Somatostatin Interneurons Recruit Pre- and Postsynaptic GABAB Receptors in the Adult Mouse Dentate Gyrus.

The integration of spatial information in the mammalian dentate gyrus (DG) is critical to navigation. Indeed, DG granule cells (DGCs) rely upon finely balanced inhibitory neurotransmission in order to respond appropriately to specific spatial inputs. This inhibition arises from a heterogeneous population of local GABAergic interneurons (INs) that activate both fast, ionotropic GABA_A receptors (GABA_AR) and slow, metabotropic GABA_B receptors (GABA_BR), respectively.
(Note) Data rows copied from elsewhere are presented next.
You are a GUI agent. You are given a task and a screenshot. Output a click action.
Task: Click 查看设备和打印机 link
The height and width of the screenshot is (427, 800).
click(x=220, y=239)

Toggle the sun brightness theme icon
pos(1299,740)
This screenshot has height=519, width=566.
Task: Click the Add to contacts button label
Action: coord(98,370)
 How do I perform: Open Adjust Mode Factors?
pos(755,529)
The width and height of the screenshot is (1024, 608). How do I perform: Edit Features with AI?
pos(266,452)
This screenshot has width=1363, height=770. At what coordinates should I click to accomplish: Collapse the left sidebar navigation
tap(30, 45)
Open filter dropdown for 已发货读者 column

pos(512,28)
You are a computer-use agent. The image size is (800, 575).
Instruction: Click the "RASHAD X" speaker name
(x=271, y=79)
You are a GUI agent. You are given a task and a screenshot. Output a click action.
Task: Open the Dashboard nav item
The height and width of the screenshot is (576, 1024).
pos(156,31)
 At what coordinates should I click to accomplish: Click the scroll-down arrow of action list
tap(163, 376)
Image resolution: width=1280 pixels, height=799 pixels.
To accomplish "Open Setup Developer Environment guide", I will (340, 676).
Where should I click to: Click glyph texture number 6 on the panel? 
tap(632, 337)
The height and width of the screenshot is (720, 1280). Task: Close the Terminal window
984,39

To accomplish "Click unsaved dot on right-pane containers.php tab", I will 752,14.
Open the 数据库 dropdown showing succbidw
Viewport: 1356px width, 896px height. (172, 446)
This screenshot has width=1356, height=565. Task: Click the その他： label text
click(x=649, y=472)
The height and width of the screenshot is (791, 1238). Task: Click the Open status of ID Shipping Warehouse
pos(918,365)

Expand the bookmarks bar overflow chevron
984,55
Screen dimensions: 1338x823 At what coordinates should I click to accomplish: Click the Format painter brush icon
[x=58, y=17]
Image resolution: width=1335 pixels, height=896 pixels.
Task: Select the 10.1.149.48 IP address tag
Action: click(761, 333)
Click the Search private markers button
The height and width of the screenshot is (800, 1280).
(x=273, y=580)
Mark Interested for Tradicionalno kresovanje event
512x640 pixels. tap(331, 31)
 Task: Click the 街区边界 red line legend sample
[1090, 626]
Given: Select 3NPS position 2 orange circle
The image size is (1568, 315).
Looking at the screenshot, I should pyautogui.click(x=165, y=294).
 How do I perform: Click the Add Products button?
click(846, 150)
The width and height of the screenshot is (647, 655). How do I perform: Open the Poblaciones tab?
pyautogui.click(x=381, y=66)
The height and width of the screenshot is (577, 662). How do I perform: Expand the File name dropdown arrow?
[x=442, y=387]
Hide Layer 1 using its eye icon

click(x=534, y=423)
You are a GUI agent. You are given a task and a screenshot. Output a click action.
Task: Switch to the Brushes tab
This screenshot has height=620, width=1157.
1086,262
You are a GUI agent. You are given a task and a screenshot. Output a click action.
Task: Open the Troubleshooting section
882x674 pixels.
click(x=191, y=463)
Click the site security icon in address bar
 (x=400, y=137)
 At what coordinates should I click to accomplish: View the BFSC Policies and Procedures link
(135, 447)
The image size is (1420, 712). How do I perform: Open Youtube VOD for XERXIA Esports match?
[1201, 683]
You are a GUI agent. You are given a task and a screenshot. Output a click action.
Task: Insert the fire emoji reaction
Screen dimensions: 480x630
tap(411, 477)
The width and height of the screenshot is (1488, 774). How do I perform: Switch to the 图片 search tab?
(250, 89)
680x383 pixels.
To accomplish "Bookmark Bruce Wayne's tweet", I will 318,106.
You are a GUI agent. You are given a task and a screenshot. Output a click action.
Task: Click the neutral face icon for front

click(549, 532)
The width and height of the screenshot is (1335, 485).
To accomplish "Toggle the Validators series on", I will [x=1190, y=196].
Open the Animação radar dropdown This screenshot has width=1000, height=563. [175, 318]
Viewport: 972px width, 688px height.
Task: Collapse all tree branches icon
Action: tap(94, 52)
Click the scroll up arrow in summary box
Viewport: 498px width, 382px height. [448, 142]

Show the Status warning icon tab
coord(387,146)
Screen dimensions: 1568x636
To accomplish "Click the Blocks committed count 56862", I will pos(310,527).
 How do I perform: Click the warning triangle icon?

GABA_BRs in turn inhibit pre- and postsynaptic neuronal compartments via temporally long-lasting G-protein-dependent mechanisms. The relative contribution of each IN subtype to network level GABA_BR signal setting remains unknown. However, within the DG, the somatostatin (SSt) expressing IN subtype is considered crucial in coordinating appropriate feedback inhibition on to DGCs. Therefore, we virally delivered channelrhodopsin 2 to the DG in order to obtain control of this specific SSt IN subpopulation in male and female adult mice. Using a combination of optogenetic activation and pharmacology, we show that SSt INs strongly recruit postsynaptic GABA_BRs to drive greater inhibition in DGCs than GABA_ARs at physiological membrane potentials. Furthermore, we show that in the adult mouse DG, postsynaptic GABA_BR signaling is predominantly regulated by neuronal GABA uptake and less so by astrocytic mechanisms. Finally, we confirm that activation of SSt INs can also recruit presynaptic GABA_BRs, as has been shown in neocortical circuits. Together, these data reveal that GABA_BR signaling allows SSt INs to control DG activity and may constitute a key mechanism for gating spatial information flow within hippocampal circuits.